**Material for the task**
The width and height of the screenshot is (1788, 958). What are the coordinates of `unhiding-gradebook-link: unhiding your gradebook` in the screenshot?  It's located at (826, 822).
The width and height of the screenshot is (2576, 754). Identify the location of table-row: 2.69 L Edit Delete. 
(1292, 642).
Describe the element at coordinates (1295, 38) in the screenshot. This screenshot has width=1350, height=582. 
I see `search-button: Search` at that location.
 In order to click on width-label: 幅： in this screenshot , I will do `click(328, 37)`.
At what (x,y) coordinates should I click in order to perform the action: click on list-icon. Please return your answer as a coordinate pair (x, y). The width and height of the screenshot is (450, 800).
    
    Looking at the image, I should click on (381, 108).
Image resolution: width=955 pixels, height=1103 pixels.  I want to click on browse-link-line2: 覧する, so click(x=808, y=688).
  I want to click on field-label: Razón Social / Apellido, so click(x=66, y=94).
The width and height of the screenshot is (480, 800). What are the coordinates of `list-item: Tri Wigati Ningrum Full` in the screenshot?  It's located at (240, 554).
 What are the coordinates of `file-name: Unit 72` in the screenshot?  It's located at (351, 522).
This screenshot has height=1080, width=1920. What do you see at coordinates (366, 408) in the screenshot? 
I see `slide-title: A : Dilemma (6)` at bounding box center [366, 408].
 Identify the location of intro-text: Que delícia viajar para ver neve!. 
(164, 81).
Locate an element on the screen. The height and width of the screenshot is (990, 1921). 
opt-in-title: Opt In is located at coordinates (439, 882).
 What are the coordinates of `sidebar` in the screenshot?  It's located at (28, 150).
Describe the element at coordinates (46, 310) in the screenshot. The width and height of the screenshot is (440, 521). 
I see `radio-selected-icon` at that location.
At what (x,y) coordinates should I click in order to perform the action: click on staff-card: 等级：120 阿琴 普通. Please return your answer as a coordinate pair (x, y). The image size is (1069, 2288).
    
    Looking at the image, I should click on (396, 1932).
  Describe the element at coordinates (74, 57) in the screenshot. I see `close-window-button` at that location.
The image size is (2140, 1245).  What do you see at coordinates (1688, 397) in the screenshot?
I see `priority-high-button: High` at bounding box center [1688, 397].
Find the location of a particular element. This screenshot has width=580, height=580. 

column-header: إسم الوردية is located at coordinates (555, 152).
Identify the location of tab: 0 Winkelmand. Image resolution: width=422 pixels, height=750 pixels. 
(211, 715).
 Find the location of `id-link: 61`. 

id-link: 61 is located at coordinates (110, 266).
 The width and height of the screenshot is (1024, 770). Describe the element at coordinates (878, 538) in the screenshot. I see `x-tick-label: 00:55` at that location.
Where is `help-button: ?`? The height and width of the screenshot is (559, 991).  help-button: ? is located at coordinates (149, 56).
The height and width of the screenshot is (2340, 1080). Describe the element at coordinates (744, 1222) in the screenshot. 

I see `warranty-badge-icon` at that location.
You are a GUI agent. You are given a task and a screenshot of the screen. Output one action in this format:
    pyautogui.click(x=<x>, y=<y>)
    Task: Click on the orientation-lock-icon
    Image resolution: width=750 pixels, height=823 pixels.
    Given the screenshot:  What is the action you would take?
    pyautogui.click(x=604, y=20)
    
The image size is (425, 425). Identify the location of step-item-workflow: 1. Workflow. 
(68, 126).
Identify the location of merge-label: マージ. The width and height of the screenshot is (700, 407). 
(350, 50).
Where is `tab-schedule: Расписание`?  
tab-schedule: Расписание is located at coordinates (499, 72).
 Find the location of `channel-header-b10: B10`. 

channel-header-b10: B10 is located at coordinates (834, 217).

**Task statement**
Could you format every line of the records above as a Markdown table with the columns Row and Line, leaving out blank lines?

**Response area**
| Row | Line |
|---|---|
| 1 | The width and height of the screenshot is (1788, 958). What are the coordinates of `unhiding-gradebook-link: unhiding your gradebook` in the screenshot?  It's located at (826, 822). |
| 2 | The width and height of the screenshot is (2576, 754). Identify the location of table-row: 2.69 L Edit Delete.  |
| 3 | (1292, 642). |
| 4 | Describe the element at coordinates (1295, 38) in the screenshot. This screenshot has width=1350, height=582.  |
| 5 | I see `search-button: Search` at that location. |
| 6 |  In order to click on width-label: 幅： in this screenshot , I will do `click(328, 37)`. |
| 7 | At what (x,y) coordinates should I click in order to perform the action: click on list-icon. Please return your answer as a coordinate pair (x, y). The width and height of the screenshot is (450, 800). |
| 8 |     Looking at the image, I should click on (381, 108). |
| 9 | Image resolution: width=955 pixels, height=1103 pixels.  I want to click on browse-link-line2: 覧する, so click(x=808, y=688). |
| 10 |   I want to click on field-label: Razón Social / Apellido, so click(x=66, y=94). |
| 11 | The width and height of the screenshot is (480, 800). What are the coordinates of `list-item: Tri Wigati Ningrum Full` in the screenshot?  It's located at (240, 554). |
| 12 |  What are the coordinates of `file-name: Unit 72` in the screenshot?  It's located at (351, 522). |
| 13 | This screenshot has height=1080, width=1920. What do you see at coordinates (366, 408) in the screenshot?  |
| 14 | I see `slide-title: A : Dilemma (6)` at bounding box center [366, 408]. |
| 15 |  Identify the location of intro-text: Que delícia viajar para ver neve!.  |
| 16 | (164, 81). |
| 17 | Locate an element on the screen. The height and width of the screenshot is (990, 1921).  |
| 18 | opt-in-title: Opt In is located at coordinates (439, 882). |
| 19 |  What are the coordinates of `sidebar` in the screenshot?  It's located at (28, 150). |
| 20 | Describe the element at coordinates (46, 310) in the screenshot. The width and height of the screenshot is (440, 521).  |
| 21 | I see `radio-selected-icon` at that location. |
| 22 | At what (x,y) coordinates should I click in order to perform the action: click on staff-card: 等级：120 阿琴 普通. Please return your answer as a coordinate pair (x, y). The image size is (1069, 2288). |
| 23 |     Looking at the image, I should click on (396, 1932). |
| 24 |   Describe the element at coordinates (74, 57) in the screenshot. I see `close-window-button` at that location. |
| 25 | The image size is (2140, 1245).  What do you see at coordinates (1688, 397) in the screenshot? |
| 26 | I see `priority-high-button: High` at bounding box center [1688, 397]. |
| 27 | Find the location of a particular element. This screenshot has width=580, height=580.  |
| 28 | column-header: إسم الوردية is located at coordinates (555, 152). |
| 29 | Identify the location of tab: 0 Winkelmand. Image resolution: width=422 pixels, height=750 pixels.  |
| 30 | (211, 715). |
| 31 |  Find the location of `id-link: 61`.  |
| 32 | id-link: 61 is located at coordinates (110, 266). |
| 33 |  The width and height of the screenshot is (1024, 770). Describe the element at coordinates (878, 538) in the screenshot. I see `x-tick-label: 00:55` at that location. |
| 34 | Where is `help-button: ?`? The height and width of the screenshot is (559, 991).  help-button: ? is located at coordinates (149, 56). |
| 35 | The height and width of the screenshot is (2340, 1080). Describe the element at coordinates (744, 1222) in the screenshot.  |
| 36 | I see `warranty-badge-icon` at that location. |
| 37 | You are a GUI agent. You are given a task and a screenshot of the screen. Output one action in this format: |
| 38 |     pyautogui.click(x=<x>, y=<y>) |
| 39 |     Task: Click on the orientation-lock-icon |
| 40 |     Image resolution: width=750 pixels, height=823 pixels. |
| 41 |     Given the screenshot:  What is the action you would take? |
| 42 |     pyautogui.click(x=604, y=20) |
| 43 | The image size is (425, 425). Identify the location of step-item-workflow: 1. Workflow.  |
| 44 | (68, 126). |
| 45 | Identify the location of merge-label: マージ. The width and height of the screenshot is (700, 407).  |
| 46 | (350, 50). |
| 47 | Where is `tab-schedule: Расписание`?   |
| 48 | tab-schedule: Расписание is located at coordinates (499, 72). |
| 49 |  Find the location of `channel-header-b10: B10`.  |
| 50 | channel-header-b10: B10 is located at coordinates (834, 217). |